A: I tried to build a community out of a lot of different characters and I think covering the crime beat for as long as I did you develop a gallows' humor about the crazy stuff that you see. This isn't the Hallmark version of a northern Michigan town. This is the gritty, real version that's left behind after the tourists leave. These are the locals. These are the townies, and this is their story, unvarnished, warts and all.
Q: You mentioned your punk rock roots. You band Suburban Delinquents have been around since 1994?

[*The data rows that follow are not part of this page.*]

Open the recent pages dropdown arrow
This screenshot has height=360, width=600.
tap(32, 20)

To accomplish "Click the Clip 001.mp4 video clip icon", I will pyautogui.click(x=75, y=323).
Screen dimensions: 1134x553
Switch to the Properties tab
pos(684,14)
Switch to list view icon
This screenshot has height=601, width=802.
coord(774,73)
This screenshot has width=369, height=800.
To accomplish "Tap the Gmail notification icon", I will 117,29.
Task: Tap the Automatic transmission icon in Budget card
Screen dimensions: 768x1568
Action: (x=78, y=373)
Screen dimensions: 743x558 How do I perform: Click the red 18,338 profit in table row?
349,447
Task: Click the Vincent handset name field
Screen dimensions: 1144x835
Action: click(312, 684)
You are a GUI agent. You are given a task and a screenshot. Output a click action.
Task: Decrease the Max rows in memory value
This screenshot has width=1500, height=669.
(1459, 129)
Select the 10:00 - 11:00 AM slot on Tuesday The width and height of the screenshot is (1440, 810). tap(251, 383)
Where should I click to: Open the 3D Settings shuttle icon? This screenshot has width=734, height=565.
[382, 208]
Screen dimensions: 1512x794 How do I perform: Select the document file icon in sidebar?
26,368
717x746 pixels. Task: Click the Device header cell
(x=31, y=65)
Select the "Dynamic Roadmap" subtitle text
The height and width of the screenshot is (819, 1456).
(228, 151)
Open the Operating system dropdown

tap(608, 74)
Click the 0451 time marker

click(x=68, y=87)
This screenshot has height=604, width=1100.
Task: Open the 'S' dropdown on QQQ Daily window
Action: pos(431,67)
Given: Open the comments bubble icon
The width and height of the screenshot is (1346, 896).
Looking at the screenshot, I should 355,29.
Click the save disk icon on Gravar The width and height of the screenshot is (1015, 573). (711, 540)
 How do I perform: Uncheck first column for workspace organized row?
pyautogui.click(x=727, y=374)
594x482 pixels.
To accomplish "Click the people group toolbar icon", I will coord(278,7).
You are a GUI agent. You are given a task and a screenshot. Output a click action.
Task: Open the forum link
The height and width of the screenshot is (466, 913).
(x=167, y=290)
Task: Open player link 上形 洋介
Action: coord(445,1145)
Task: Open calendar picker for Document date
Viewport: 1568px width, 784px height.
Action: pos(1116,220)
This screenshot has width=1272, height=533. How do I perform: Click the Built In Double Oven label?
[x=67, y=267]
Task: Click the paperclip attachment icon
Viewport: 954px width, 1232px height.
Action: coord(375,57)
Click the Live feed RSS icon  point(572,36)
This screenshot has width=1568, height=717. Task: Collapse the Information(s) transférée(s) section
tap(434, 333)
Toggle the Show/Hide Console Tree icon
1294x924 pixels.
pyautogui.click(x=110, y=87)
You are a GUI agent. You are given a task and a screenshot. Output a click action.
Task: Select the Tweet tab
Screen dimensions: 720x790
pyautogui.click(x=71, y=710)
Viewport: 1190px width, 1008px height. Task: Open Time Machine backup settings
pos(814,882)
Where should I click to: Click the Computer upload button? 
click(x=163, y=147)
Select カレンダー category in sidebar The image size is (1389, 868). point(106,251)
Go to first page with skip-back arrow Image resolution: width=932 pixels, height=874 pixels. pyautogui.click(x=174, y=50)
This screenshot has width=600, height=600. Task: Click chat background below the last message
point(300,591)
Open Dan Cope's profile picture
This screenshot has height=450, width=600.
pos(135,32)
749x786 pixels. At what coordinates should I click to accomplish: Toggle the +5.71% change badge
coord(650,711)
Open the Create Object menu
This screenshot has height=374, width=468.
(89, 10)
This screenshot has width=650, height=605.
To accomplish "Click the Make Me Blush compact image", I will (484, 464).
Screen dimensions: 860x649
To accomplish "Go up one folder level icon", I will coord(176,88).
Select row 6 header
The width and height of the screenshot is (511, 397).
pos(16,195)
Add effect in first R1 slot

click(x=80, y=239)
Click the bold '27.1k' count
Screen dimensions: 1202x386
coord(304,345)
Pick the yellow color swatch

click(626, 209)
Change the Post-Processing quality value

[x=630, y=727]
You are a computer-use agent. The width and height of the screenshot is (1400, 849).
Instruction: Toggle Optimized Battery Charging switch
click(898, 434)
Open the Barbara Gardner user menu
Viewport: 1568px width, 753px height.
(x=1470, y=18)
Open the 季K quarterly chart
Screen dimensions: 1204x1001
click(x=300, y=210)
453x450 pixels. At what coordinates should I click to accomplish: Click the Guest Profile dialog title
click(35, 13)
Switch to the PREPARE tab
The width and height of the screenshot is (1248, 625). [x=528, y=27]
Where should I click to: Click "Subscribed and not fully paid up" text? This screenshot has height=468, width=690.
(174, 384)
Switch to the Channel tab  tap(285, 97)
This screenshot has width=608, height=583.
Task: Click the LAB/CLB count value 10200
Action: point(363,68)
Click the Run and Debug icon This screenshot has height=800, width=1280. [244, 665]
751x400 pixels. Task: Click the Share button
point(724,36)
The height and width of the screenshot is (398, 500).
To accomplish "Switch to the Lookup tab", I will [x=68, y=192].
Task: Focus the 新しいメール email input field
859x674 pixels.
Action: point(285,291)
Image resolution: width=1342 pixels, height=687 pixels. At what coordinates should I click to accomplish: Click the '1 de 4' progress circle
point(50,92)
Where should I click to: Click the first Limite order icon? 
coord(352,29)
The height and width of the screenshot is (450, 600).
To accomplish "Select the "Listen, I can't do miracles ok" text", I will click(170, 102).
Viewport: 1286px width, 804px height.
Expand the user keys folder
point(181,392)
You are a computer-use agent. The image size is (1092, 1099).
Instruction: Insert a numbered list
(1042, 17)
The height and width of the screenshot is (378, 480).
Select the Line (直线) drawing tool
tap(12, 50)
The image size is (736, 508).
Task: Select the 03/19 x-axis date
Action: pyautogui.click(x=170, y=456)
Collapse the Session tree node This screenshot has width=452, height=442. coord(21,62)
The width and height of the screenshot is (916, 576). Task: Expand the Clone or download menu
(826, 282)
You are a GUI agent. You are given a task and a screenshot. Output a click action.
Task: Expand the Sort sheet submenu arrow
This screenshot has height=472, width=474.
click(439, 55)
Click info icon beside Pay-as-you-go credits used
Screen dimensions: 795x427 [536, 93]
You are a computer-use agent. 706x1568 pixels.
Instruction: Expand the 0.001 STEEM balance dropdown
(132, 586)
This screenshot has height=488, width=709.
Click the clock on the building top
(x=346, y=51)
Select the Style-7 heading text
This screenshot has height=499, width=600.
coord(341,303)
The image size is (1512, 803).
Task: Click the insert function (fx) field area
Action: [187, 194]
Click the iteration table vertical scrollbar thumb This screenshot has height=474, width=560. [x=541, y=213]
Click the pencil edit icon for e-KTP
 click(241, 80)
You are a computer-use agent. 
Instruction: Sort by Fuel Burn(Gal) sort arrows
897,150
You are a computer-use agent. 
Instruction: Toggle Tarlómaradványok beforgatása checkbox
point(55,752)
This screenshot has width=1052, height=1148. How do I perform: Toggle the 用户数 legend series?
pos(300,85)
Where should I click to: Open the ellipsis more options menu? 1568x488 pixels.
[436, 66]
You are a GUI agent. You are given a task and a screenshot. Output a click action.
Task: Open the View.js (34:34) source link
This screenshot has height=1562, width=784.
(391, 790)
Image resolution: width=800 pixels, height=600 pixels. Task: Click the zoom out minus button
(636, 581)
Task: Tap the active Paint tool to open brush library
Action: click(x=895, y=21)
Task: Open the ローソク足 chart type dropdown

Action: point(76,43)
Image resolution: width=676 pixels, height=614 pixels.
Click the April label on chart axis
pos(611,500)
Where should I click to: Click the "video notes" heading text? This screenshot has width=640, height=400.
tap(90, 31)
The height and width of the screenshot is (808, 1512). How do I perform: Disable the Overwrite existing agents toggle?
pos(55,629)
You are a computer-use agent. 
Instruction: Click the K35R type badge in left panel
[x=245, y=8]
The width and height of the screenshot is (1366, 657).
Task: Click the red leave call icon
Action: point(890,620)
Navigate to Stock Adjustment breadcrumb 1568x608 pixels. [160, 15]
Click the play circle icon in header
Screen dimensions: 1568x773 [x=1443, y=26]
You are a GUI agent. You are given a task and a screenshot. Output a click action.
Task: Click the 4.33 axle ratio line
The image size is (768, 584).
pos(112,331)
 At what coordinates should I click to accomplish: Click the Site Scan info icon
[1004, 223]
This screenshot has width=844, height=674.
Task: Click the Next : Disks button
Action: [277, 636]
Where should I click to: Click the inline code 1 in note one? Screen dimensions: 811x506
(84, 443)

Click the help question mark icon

A: We just celebrated our 30th anniversary. The first show we played was in November 1994 at the abandoned Broderick Tower on the 17th floor with one of (Jason) Navarro's bands Roosevelt's Inaugural Parade and Earthmover. It was kind of a crazy show. So 30 years later ... we were pretty active from 1994 to 1999, disbanded for 15-odd, 20 years, and then since 2015 we've been playing out regularly and releasing different albums. We just had a 30th anniversary show at (Hamtramck club) the Sanctuary.
Q: Any shows coming up?
A: So there's an interesting component to this that's non-Suburban Delinquent related in that I've written an album, a soundtrack to the book. I put together a band with two of the Delinquents and Nikkie (Galindo) from Touch the Clouds, I wrote a soundtrack based on the book. There's "Big Frank" the song based on Big Frank the story. There's 12 songs. I'm going to release the album in early March. Let the book come out and give that a chance to breathe.
We set up an album release show just for that album, April 18 at the Lexington. It's acoustic, it's kind of like folk, punk, alternative.